With the 2025 Flux Congress just around the corner, the Flux Trainee Committee is excited to spotlight some of your fellow attendees through our trainee research profiles. If you’re a trainee—whether a student, post-bacc, or postdoc—and would like to be featured, we invite you to fill out our interest form!
At Flux, we are committed to nurturing the next generation of researchers who are shaping the future of developmental cognitive neuroscience. In our new Trainee Spotlight series, we will highlight the achievements, aspirations, and contributions of outstanding trainees within our community. These young scientists are not only pushing the boundaries of research but also embodying the spirit of collaboration and innovation that drives our field forward.
Today, we are excited to introduce Shaina Brady. Let's dive into their journey, insights, and what motivates them to make a lasting impact in developmental cognitive neuroscience.

Shaina Brady
Graduate Student (PhD)
What is the focus of your research?
My research bridges developmental cognitive neuroscience and public/population health to examine relationships between physiological and cognitive development within the framework of high-stress, resource-poor contexts, both domestically and globally. I explore different forms of universal and context-specific adverse exposures to parse out their mechanistic roles on child physiology, cognition, and health outcomes.
What is your most interesting research finding or inquiry so far?
Under conditions of scarcity and stress, the brain and the body may trade off in their allocation of energy as they exert competing demands for the same metabolic resources. In a cohort of rural South African toddlers, greater acceleration of growth over the first few years of life is linked to poorer developmental skills and to less mature neural functioning at three years. This suggests that in high stress and low-resourced settings, limiting catch-up growth may be adaptive for preserving brain and cognitive development.

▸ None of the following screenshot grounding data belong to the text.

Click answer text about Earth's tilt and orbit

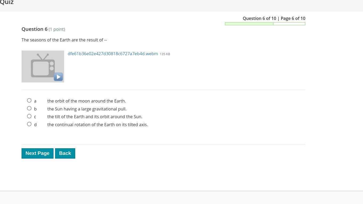(95, 117)
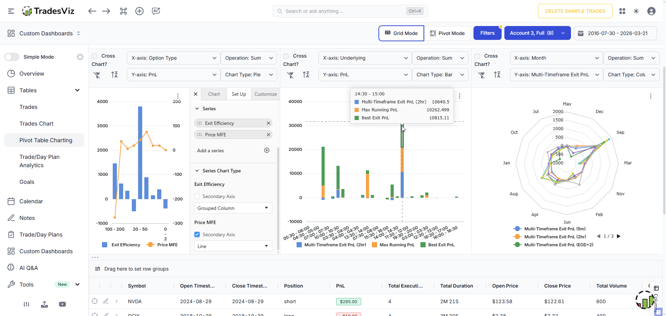Click the add a series plus icon

click(x=267, y=150)
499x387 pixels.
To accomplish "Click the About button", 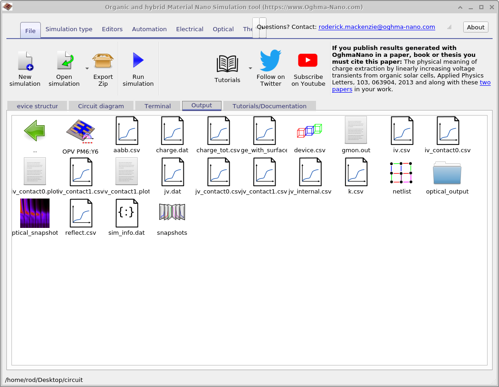I will pos(475,27).
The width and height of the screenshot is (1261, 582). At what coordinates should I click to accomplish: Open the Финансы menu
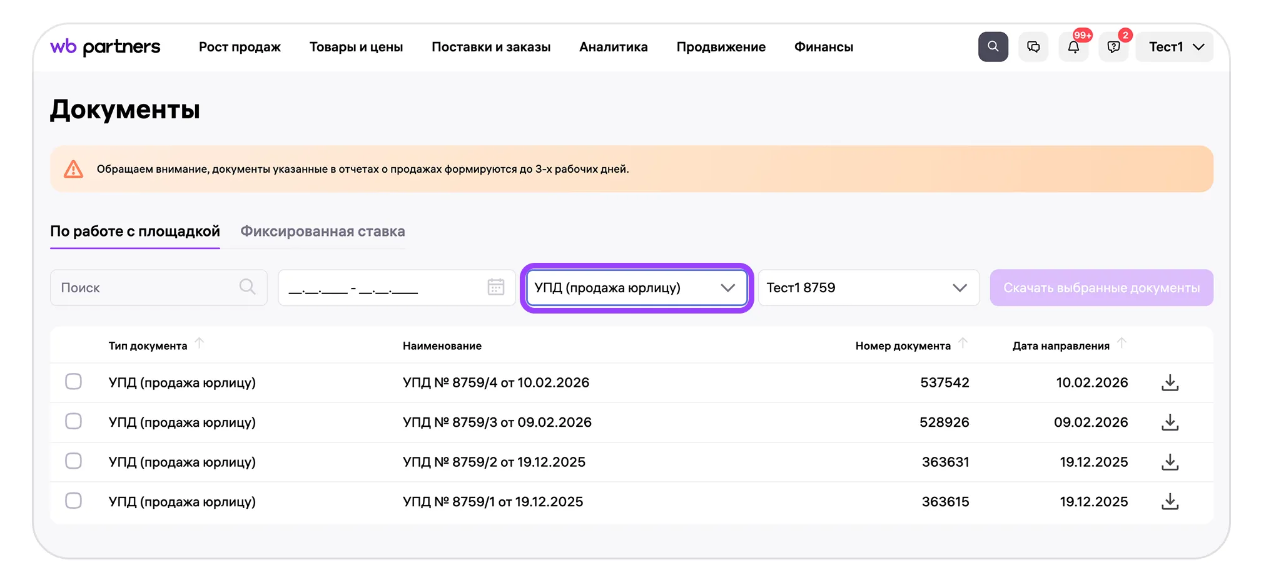point(823,47)
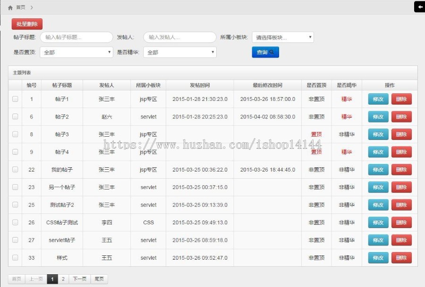Click the home icon in the breadcrumb bar
The image size is (425, 287).
[11, 8]
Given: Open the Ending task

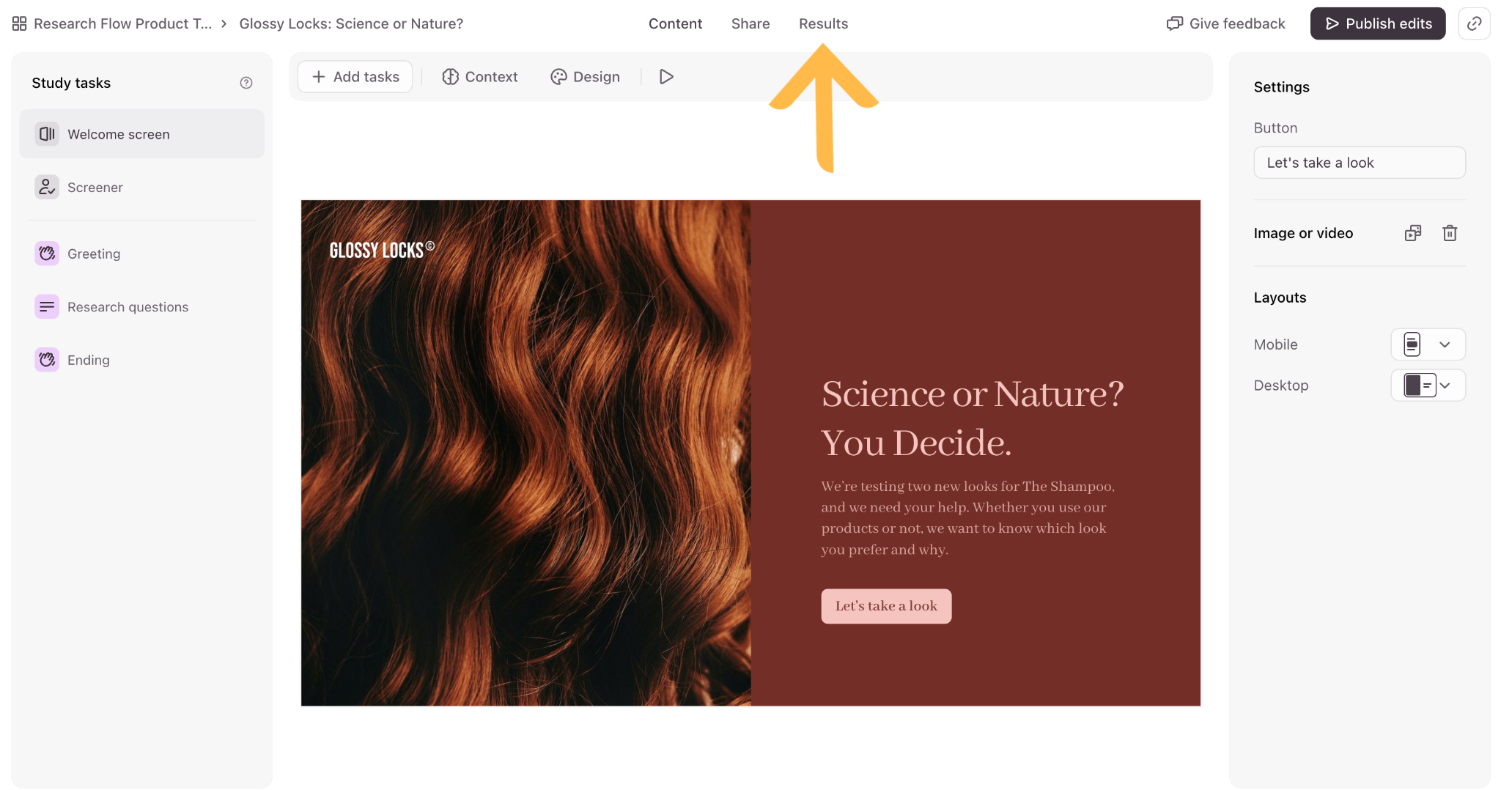Looking at the screenshot, I should (x=142, y=360).
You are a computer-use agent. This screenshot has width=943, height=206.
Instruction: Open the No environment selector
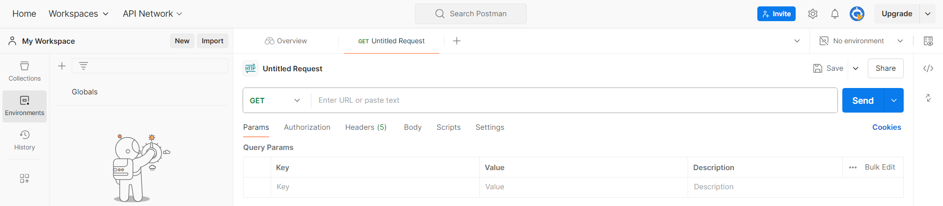pos(861,41)
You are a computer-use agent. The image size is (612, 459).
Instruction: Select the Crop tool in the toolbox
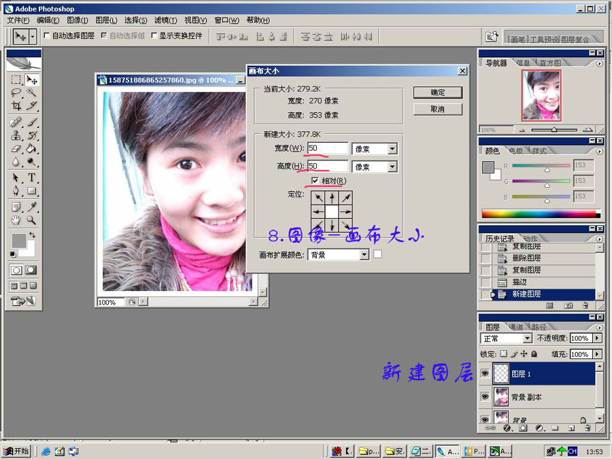tap(16, 106)
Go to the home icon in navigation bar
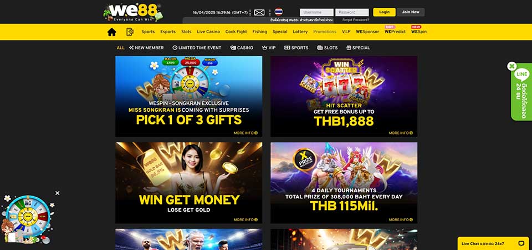Viewport: 532px width, 250px height. [x=111, y=32]
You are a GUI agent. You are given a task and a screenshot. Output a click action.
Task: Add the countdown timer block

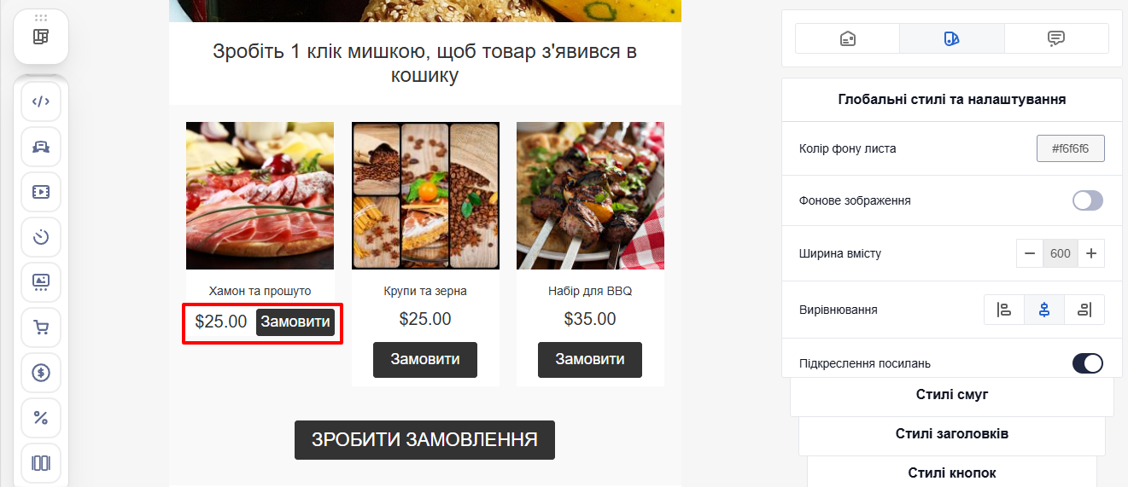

What do you enjoy doing when not researching (hobbies, interests, etc)?
I am a classical violinist and enjoy practicing and performing in my spare time. I can also be found experimenting in the kitchen with new ingredients and no recipes.
Best piece of advice you have received as a trainee?
Resilience will always pay off.
Do you have any advice for early-stage trainees?
Never compare yourself to anyone else around you. Everyone has unique needs, skillsets, and trajectories, even if they are at a similar career stage, and success will look very different from one person to the next.
What is the most useful resource that you would recommend to other trainees in developmental cognitive neuroscience?
LinkedIn Learning’s “Complete Guide to R: Wrangling, Visualizing, and Modeling Data” is fantastic for improving data management and graphing skills.
Please list any social media accounts/personal websites that you would like us to highlight.
@shainapbrady.bsky.social
Will you be presenting at the Flux meeting this year in Dublin?
I will be giving a flash talk and presenting a poster on some of my recent work on physical growth and neural activity (mentioned above!), “Brain-Body Tradeoff: Growth Trajectory Predicts Developmental Outcomes and EEG Power in Rural South African Toddlers”.